Bundestagswahl 2017: Linke, Grüne und FDP im Twitter-Wahlkampf

Veröffentlicht am 24.03.2017

Auf den #Schulzzug aufspringen und #r2g ansteuern oder versuchen, eigene Themen zu setzen? Vor dieser Frage stehen derzeit die kleineren Parteien im Bundestagswahlkampf, der in den sozialen Netzwerken längst begonnen hat. Während sich die Aufmerksamkeit von Medien und Öffentlichkeit auf den SPD- Spitzenkandidaten Martin Schulz und den Zweikampf mit der Amtsinhaberin Bundeskanzlerin Angela Merkel richten, müssen sich Linke, Grüne und Co. richtig was einfallen lassen, um trotzdem wahrgenommen zu werden. Bei Twitter sind es die Bundesgeschäftsführer Michael Kellner (Bündnis 90/Die Grünen), Matthias Höhn (Die Linke) und Marco Buschmann (FDP), die den Generalsekretären der Regierungsparteien Paroli bieten. Die AfD verfügt weder über einen Generalsekretär noch über einen Bundesgeschäftsführer.

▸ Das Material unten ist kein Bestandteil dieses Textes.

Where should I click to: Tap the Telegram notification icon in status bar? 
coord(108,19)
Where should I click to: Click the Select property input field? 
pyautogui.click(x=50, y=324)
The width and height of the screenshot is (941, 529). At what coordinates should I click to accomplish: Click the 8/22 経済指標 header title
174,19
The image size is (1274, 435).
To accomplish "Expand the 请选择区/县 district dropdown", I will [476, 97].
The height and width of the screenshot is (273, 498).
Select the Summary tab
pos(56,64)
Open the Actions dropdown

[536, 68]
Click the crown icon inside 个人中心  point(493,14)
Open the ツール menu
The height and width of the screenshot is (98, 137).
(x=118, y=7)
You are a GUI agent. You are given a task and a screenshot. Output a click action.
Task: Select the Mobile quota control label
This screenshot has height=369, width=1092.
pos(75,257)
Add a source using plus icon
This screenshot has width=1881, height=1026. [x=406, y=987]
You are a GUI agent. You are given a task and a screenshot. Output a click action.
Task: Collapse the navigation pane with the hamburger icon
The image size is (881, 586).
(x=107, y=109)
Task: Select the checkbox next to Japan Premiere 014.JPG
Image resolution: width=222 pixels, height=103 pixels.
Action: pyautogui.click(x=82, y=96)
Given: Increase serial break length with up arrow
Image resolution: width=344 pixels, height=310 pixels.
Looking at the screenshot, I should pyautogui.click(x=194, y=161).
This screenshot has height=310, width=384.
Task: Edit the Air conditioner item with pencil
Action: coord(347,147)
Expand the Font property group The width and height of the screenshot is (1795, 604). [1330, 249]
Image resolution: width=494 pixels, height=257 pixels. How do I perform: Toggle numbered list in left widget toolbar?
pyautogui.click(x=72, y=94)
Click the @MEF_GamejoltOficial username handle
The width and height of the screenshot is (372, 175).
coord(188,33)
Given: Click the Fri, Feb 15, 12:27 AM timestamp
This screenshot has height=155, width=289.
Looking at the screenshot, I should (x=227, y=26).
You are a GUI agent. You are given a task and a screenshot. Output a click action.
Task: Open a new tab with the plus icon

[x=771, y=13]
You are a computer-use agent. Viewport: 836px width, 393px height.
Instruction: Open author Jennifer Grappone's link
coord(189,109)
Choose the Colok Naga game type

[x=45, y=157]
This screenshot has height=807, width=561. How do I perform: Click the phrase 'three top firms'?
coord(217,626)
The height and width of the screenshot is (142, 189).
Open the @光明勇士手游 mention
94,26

Michael Kellner: Twittern für den Klimaschutz

Irres Statement“, findet der politische Bundesgeschäftsführer der Grünen Michael Kellner, „klingt so als wäre er gegen den Obersalzberg geknallt und mit völliger Geschichtsvergessenheit aufgewacht”.

In Kellners „Pinned Tweet” an prominenter Stelle seines Profils geht es um den CSU-Politiker Hans-Peter Friedrich, der Ende Januar twitterte:

„AmericaFirst heißt offene Märkte, transatlantische Freundschaft und Verteidigung unserer Kultur! Identisch also mit #GermanyFirst“.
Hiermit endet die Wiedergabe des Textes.